--- Work item ---
Only the text belongs in the copy: repeat each record exactly, without pictures.

--- Input ---

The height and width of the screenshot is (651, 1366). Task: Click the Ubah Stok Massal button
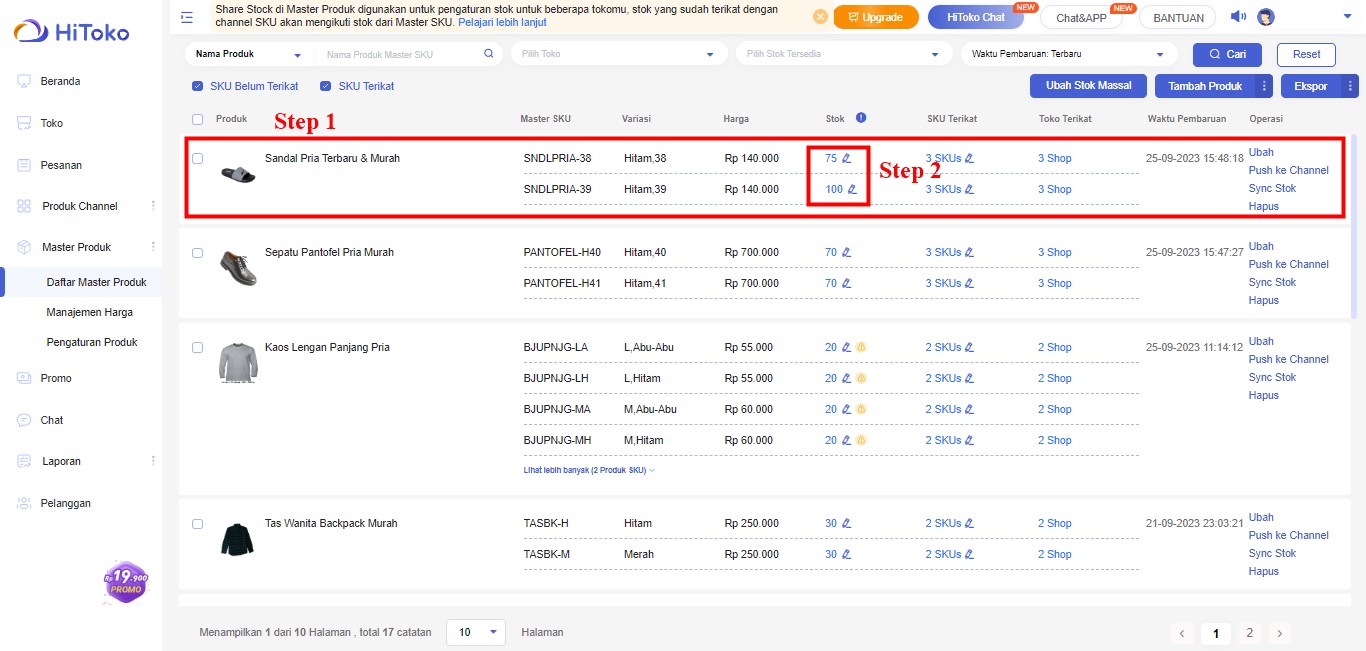coord(1088,86)
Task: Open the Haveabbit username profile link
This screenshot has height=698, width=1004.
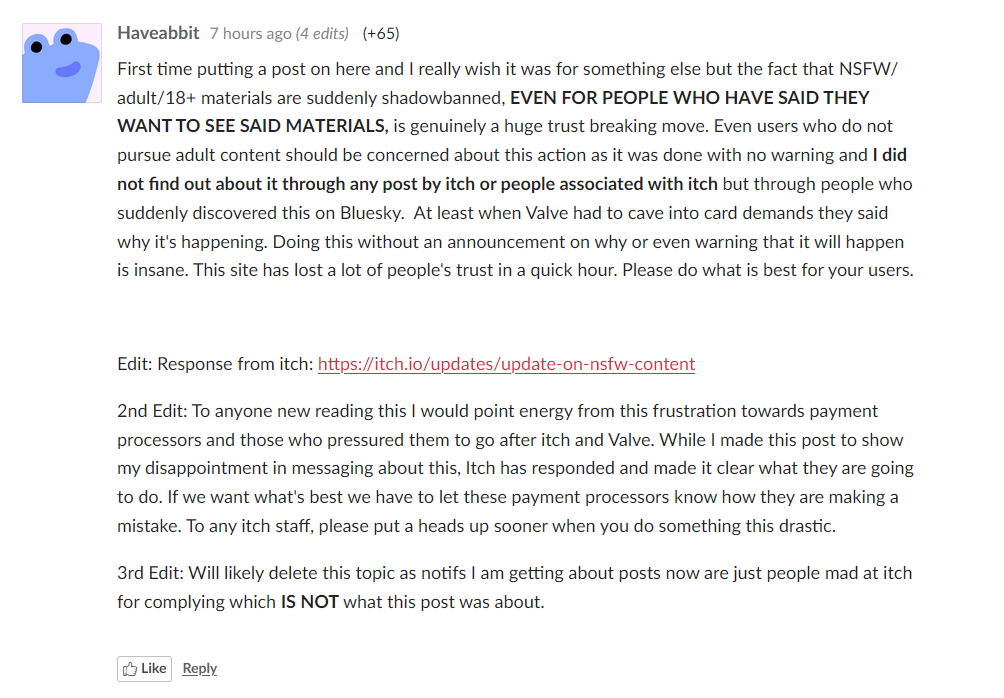Action: coord(158,33)
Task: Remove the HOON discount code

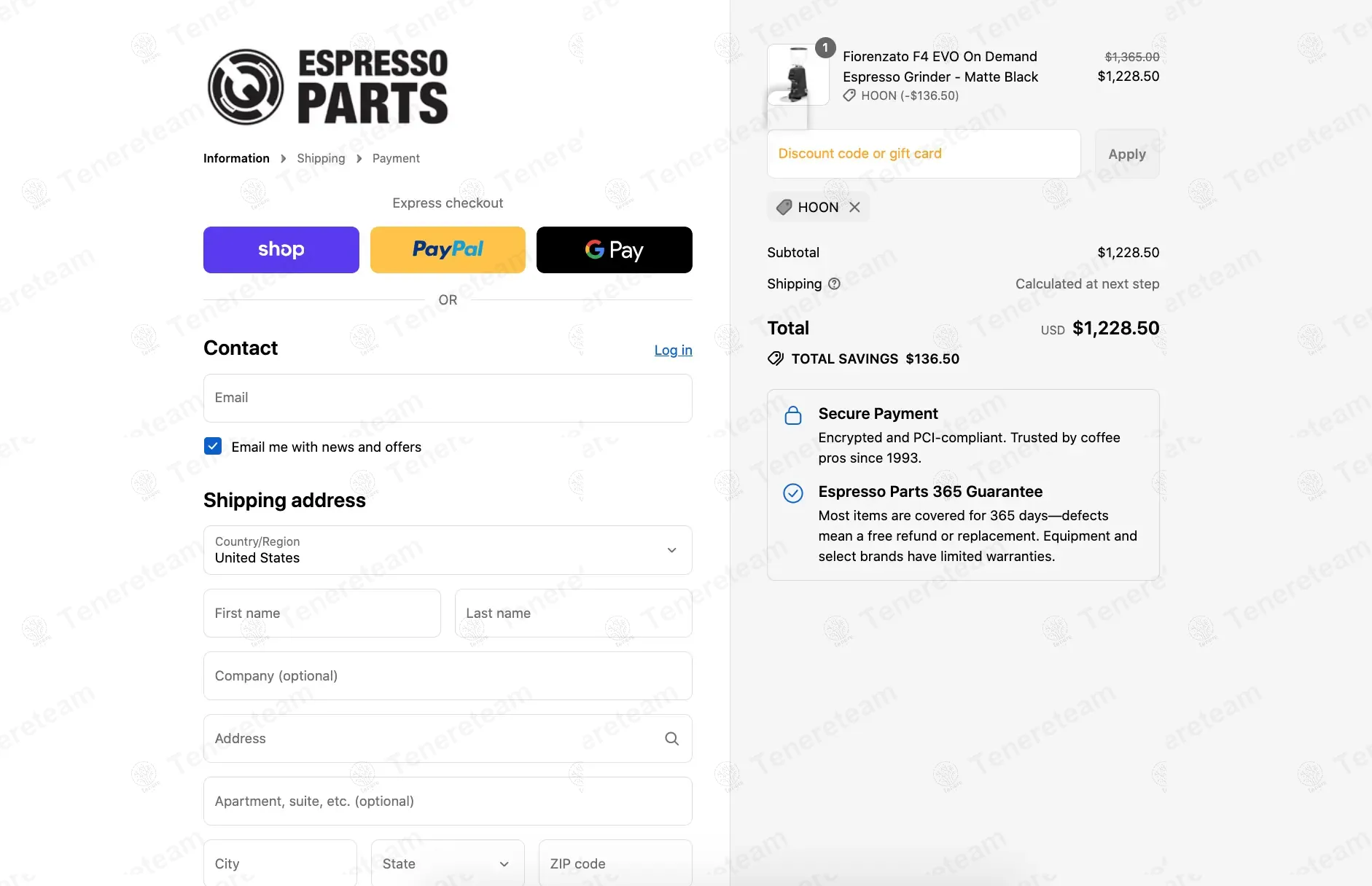Action: coord(854,208)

--- Solution to this exercise ---
The height and width of the screenshot is (651, 1366). Task: Click the Ubah Stok Massal button
coord(1088,86)
Task: Open the Haveabbit username profile link
This screenshot has height=698, width=1004.
Action: coord(158,33)
Task: Remove the HOON discount code

Action: coord(854,208)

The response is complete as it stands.